Earnings Before Interest, Taxation, Depreciation, Amortisation and Financial Instruments (EBITDAF) was $275.4 million, down slightly from $280.4 million for the same period in 2005.
Profit for the six months ended 31 December 2006 was $122.9 million, down from $146.6 million for the same period in 2005. However, included in the 2005 half year was the gain of $33.4 million from the sale of Contact’s stake in the Australian Valley Power plant in October 2005. Adjusting for this one-off item, and excluding the change in fair value of financial instruments, sees profit increasing for the six months ended 31 December 2006 by $7.2 million, or seven per cent.
“This result shows that Contact is a robust company with the diversity of generation assets and options required to contribute to a secure electricity supply,” he said.
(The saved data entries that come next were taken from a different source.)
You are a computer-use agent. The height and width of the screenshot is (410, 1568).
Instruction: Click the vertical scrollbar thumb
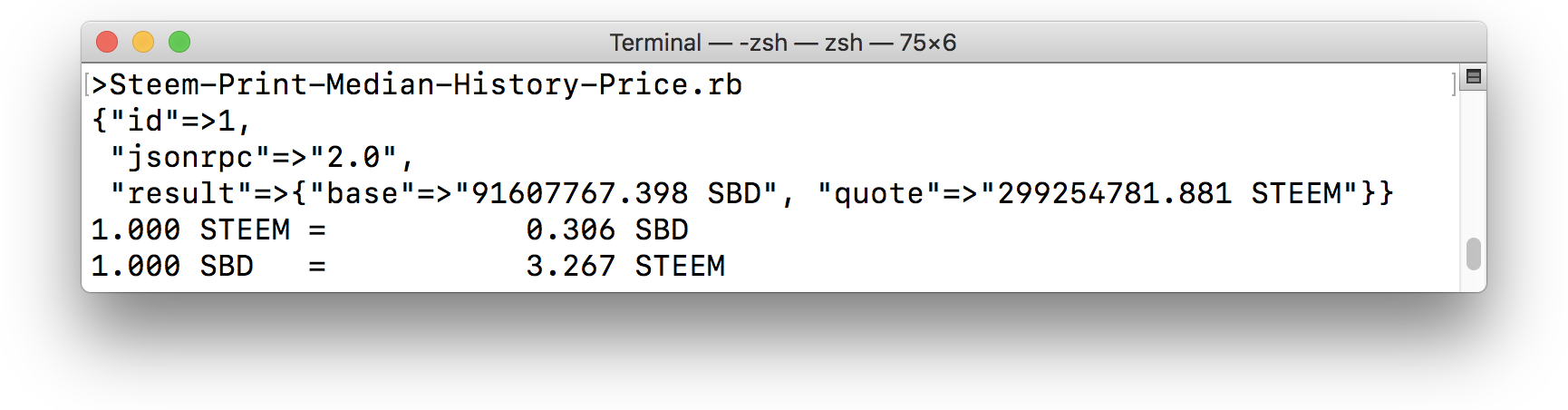[1474, 253]
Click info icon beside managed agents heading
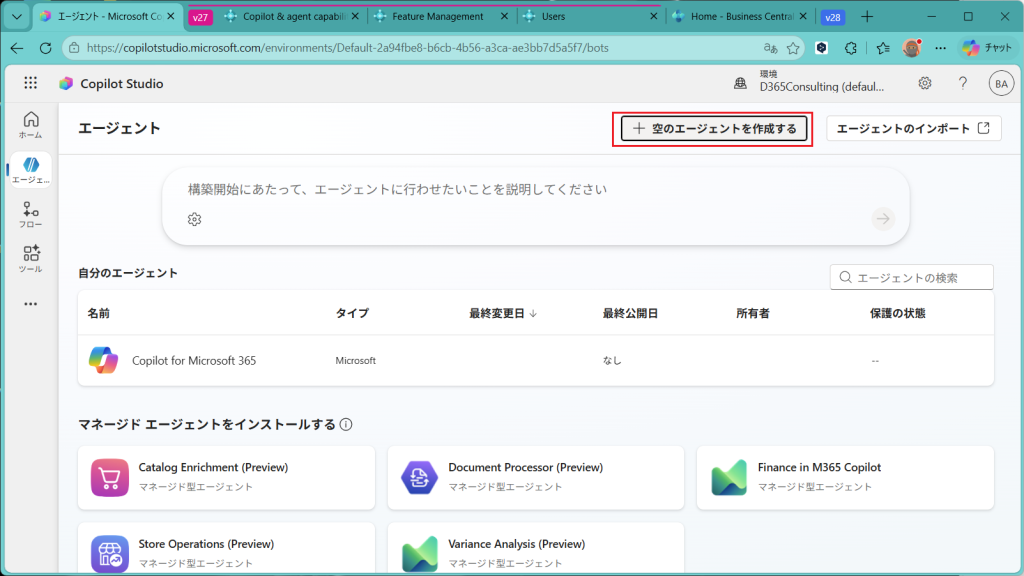This screenshot has width=1024, height=576. (x=346, y=424)

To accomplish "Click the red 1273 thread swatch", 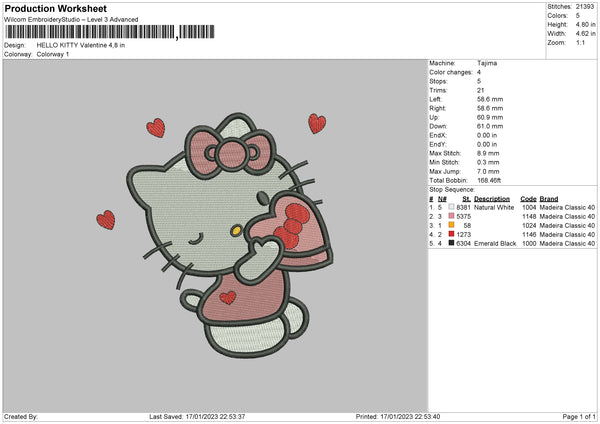I will point(451,234).
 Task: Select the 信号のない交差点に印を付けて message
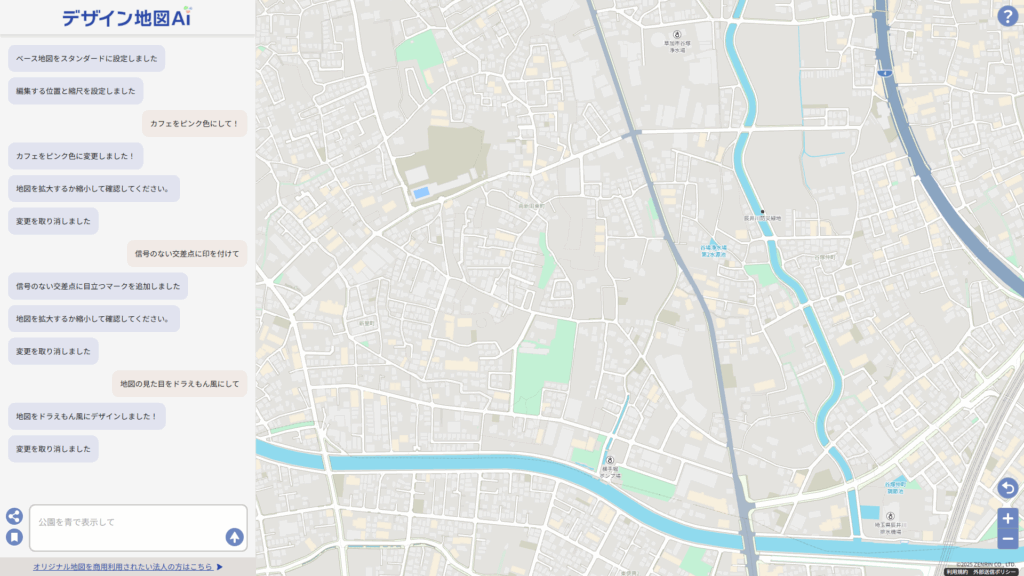click(x=187, y=253)
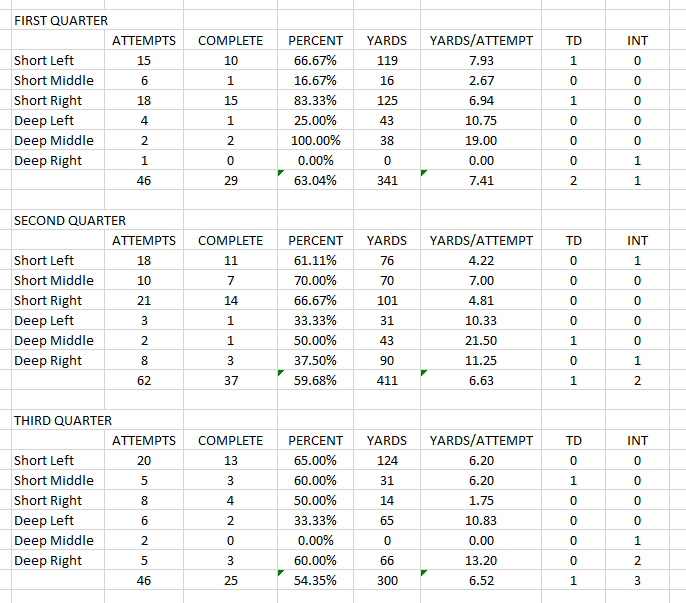The width and height of the screenshot is (686, 603).
Task: Click the third quarter total percent 54.35% cell
Action: 315,581
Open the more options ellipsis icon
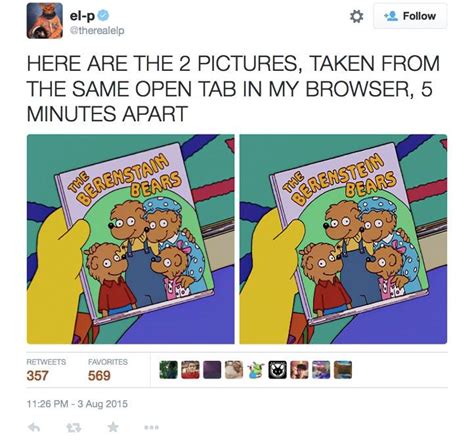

“This result shows that Contact has developed a strong and secure base from which to embark on the company’s next stage of growth as a leader in new renewable generation development.”
Mr Baldwin said the result was particularly pleasing despite some challenging trading conditions, but noted that a delay in full production from the Pohokura gas field had seen the company use lower-cost sourced gas, which had favourably impacted on the result.
This is unlikely to be repeated to the same extent over the coming period.
“Contact will continue to face significant challenges over the coming year, as the business adjusts to higher priced gas and reduced fuel flexibility,” he said.
Mr Baldwin said Contact’s views on the expected performance for the remainder of this financial year remain consistent with the guidance provided in the Chairman’s address to Contact’s 2006 Annual Meeting, namely that net profit after tax is likely to be materially lower than for the previous financial year.
Capital return
Mr Baldwin said that Contact’s investment proposals clearly have implications for capital management.
“With up to $2 billion of potential investment opportunities over the next five years, any significant release of cash to shareholders at this time could put the company in a position where it may not be able to execute its plans without adversely impacting the Contact or Origin Group credit ratings. Accordingly, the Board has decided against making a capital return at this time,” he said.
“We will keep this issue under review and revisit our decision if Contact’s future financial flexibility requirements differ from current expectations.”
Dividend
The Board has declared a fully imputed interim dividend of 10 cents per share. Payment will be dispatched on 23 March 2007.